Además, pidieron el enjuiciamiento del presidente bielorruso, Alexander Lukashenko, y de las principales autoridades gubernamentales.

De igual modo, subrayaron la importancia de trabajar con la juventud bielorrusa, en particular, y abogaron por darle la oportunidad de ingresar a las universidades de la UE, ya que son “el futuro de la Bielorrusia democrática”.

¿De verdad buscan establecer la democracia en Bielorrusia?

El Occidente ha abierto frentes contra Bielorrusia desde las elecciones presidenciales del agosto de 2020 en las que Lukashenko obtuvo el 80,1 % de los votos. No obstante, su principal oponente política, Sviatlana Tsikhanouskaya, rechazó los resultados oficiales, alegando un supuesto fraude, sin aportar ninguna prueba. 
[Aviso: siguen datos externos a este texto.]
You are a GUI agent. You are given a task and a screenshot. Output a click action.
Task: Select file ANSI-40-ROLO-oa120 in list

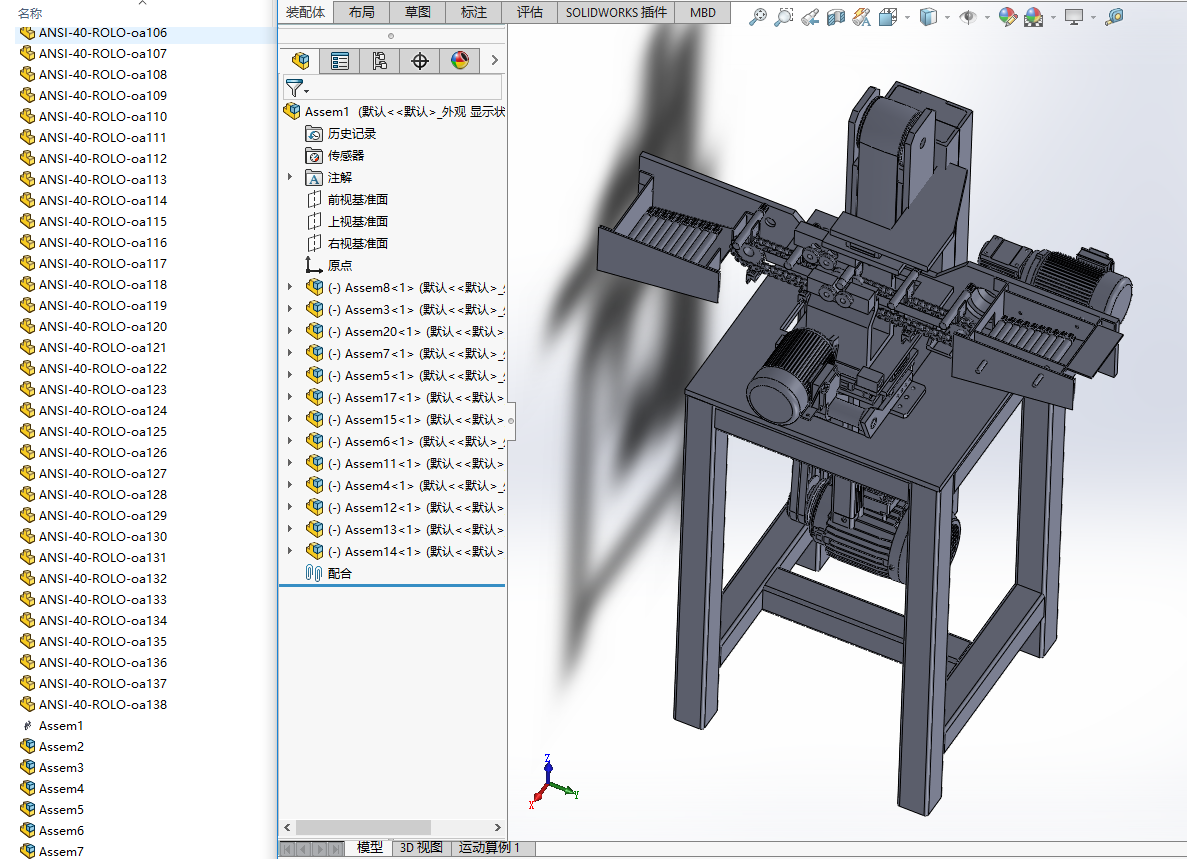point(102,326)
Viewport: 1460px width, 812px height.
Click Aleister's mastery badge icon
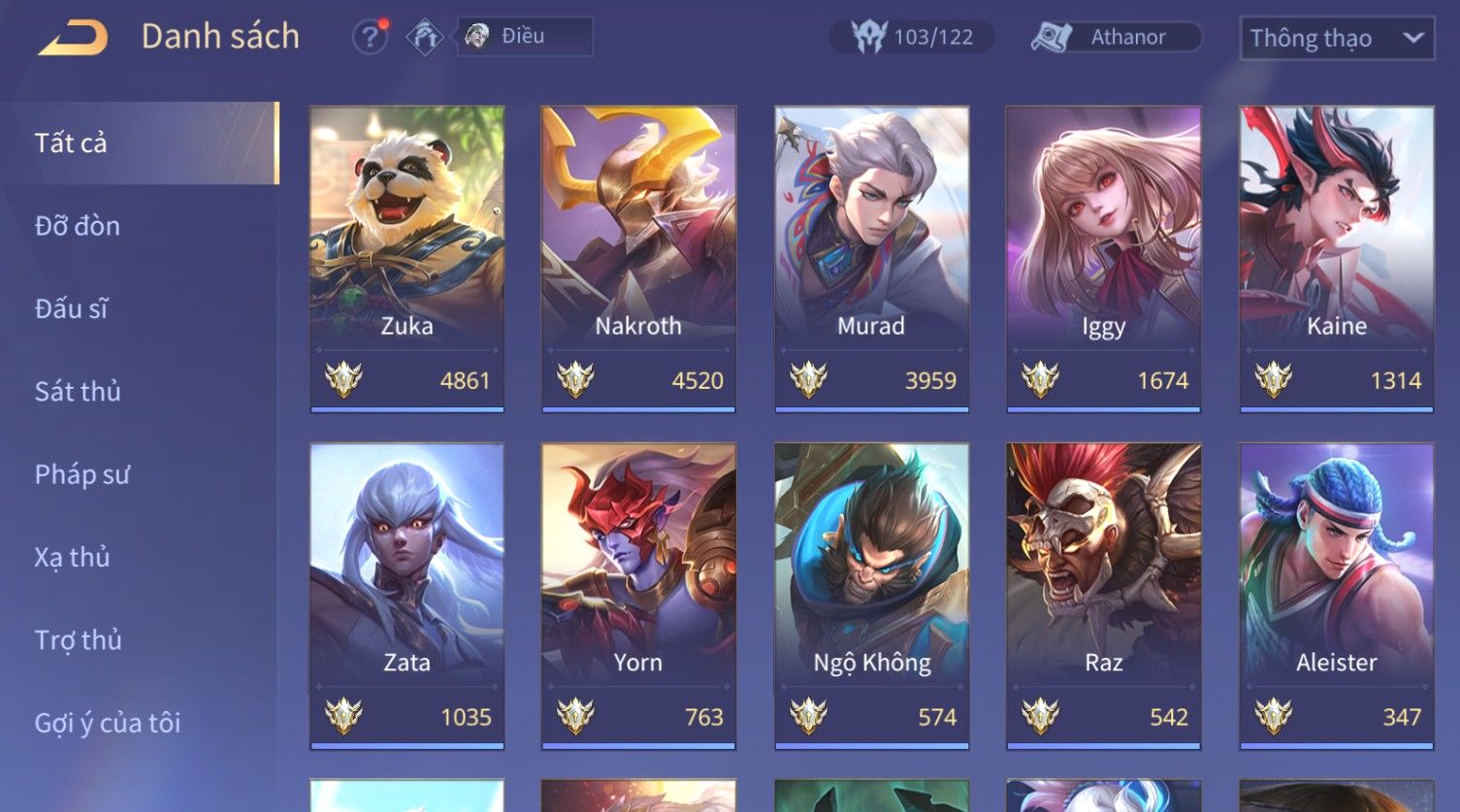click(1273, 716)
Por lo tanto, Bielorrusia es blanco de un régimen de sanciones por parte de EE.UU. y la UE. En una serie de medidas restrictivas impuestas en su contra el 24 de junio, el bloque comunitario ha prohibido la exportación de productos tecnológicos que son utilizados para controlar o interceptar comunicaciones telefónicas y de Internet, así como limitar el comercio de productos petrolíferos y el congelamiento de la prestación de servicios de seguros a las entidades públicas.

Ante tal coyuntura, el canciller bielorruso, Vladimir Makei, denunció en su día que su país es víctima de una “guerra financiera y económica” promovida por parte del Occidente. Minsk rechaza las acusaciones en su contra y asevera que en caso de una amenaza extranjera no dudará en invitar a tropas rusas.